[TASK DETAILS] Search the records for the string "diciembre", then copy each line that has it.

[RECORDS SHOWN]
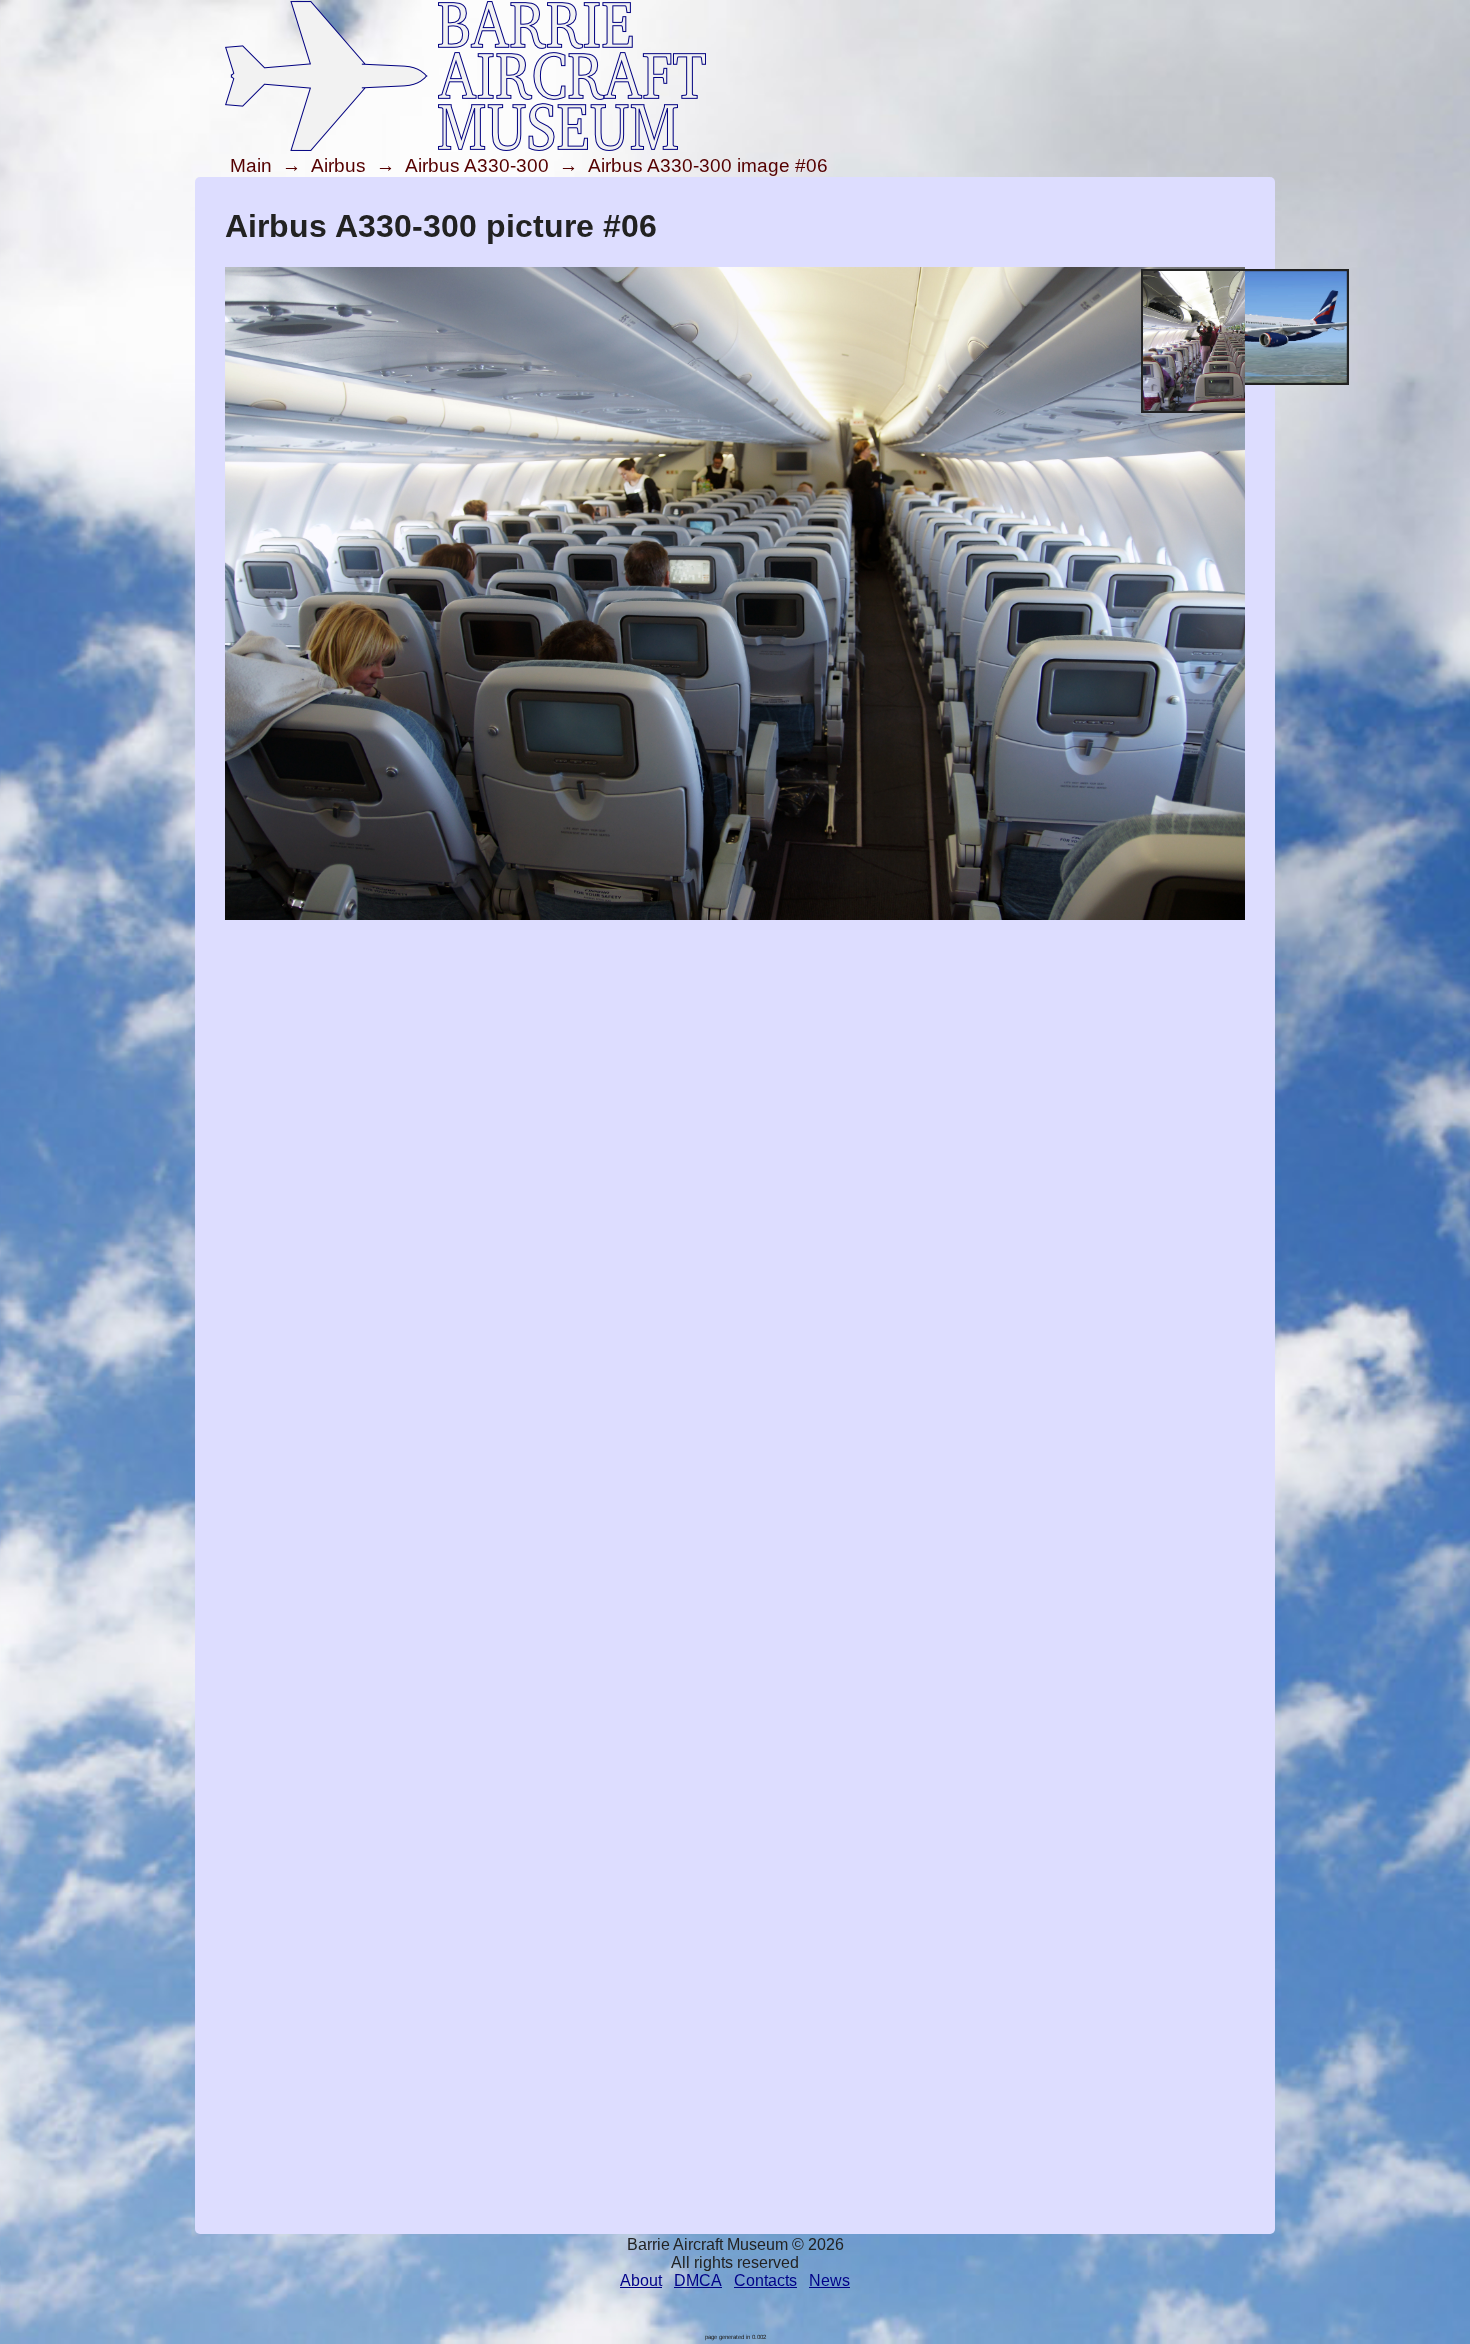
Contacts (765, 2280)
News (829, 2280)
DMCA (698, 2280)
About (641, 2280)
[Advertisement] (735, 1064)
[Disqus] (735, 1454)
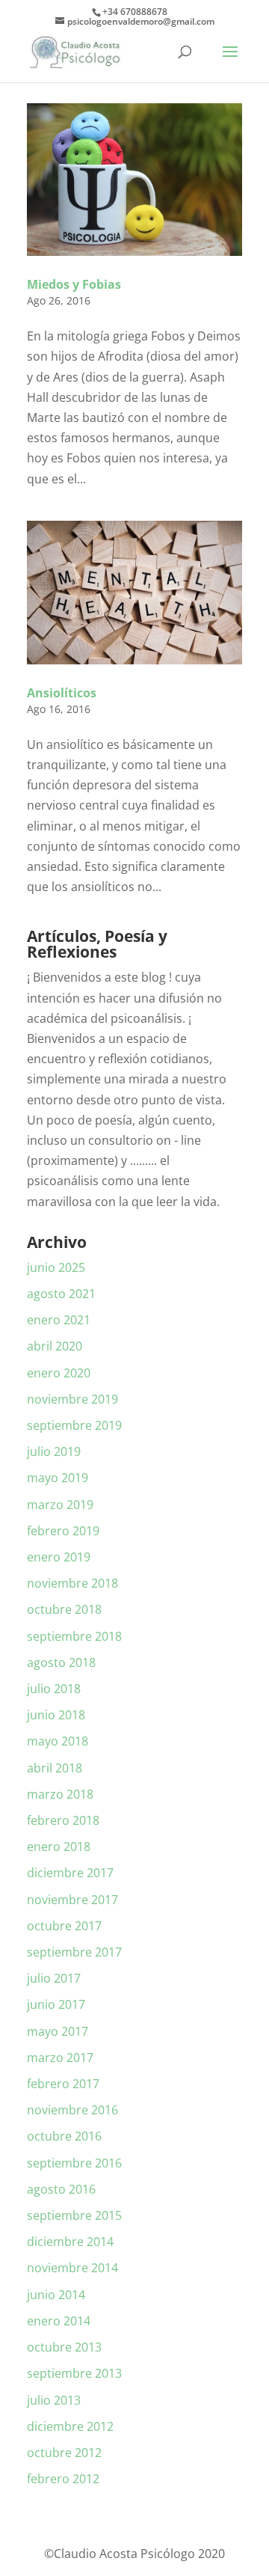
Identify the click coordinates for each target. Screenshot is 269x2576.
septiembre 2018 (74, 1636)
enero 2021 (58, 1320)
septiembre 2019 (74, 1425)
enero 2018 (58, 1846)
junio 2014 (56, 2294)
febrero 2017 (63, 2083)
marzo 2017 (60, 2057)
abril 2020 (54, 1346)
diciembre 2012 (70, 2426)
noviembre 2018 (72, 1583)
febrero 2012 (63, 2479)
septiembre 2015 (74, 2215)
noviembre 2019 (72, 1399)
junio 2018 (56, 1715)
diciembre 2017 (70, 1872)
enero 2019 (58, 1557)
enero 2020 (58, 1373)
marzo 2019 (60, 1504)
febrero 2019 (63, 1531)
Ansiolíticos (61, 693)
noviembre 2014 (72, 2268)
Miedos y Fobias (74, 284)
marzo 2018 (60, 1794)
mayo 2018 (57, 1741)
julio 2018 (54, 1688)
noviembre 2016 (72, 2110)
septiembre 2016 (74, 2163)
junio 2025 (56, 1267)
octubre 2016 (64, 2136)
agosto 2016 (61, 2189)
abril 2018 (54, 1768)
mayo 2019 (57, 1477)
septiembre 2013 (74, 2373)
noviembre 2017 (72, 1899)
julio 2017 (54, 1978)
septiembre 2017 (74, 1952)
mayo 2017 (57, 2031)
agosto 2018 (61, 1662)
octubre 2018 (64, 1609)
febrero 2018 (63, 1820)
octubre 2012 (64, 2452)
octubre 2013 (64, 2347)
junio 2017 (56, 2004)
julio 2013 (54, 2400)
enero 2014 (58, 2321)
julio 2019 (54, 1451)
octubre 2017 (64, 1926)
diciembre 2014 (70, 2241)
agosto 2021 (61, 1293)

[REPLY]
diciembre 2012 (70, 2426)
diciembre 2017 (70, 1872)
diciembre 2014 (70, 2241)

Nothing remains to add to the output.